• **Task prompt**: Begin at the first line of the records below and, please, give each line again exactly until the line with "The image size is (1372, 892)." is included.
### Dataset excerpts ###
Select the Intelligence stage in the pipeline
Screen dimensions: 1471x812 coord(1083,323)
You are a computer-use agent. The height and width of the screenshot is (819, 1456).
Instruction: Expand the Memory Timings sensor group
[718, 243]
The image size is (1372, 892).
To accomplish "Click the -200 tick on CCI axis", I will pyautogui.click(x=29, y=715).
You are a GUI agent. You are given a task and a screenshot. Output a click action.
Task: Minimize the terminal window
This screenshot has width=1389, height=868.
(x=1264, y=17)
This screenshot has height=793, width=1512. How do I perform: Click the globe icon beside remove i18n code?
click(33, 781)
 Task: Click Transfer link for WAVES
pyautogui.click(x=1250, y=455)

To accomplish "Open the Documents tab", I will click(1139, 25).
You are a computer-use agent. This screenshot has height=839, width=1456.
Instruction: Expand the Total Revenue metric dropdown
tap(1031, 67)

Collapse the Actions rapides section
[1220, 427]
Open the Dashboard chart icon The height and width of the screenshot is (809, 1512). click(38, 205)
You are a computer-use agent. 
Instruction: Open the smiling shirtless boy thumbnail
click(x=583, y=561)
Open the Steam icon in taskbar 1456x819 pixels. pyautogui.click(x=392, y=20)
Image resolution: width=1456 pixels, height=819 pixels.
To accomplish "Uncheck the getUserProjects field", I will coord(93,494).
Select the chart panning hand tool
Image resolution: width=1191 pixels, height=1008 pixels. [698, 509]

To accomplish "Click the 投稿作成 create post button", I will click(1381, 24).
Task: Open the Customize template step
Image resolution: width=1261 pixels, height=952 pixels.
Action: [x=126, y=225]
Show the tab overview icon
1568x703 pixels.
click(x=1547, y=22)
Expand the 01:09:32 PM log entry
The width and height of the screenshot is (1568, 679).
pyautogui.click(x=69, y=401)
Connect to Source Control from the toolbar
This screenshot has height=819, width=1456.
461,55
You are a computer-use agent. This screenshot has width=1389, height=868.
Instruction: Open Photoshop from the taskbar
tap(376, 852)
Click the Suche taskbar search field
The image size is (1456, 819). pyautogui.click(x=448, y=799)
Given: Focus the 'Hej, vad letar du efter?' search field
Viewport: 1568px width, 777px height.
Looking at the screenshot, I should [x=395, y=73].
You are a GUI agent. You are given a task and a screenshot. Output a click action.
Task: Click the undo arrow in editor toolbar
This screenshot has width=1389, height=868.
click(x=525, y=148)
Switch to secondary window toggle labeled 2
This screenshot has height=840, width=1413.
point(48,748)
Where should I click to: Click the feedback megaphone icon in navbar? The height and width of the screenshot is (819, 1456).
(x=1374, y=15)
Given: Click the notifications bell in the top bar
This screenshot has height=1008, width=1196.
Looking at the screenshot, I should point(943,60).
###
• **Response box**:
Select the Intelligence stage in the pipeline
Screen dimensions: 1471x812 coord(1083,323)
You are a computer-use agent. The height and width of the screenshot is (819, 1456).
Instruction: Expand the Memory Timings sensor group
[718, 243]
The image size is (1372, 892).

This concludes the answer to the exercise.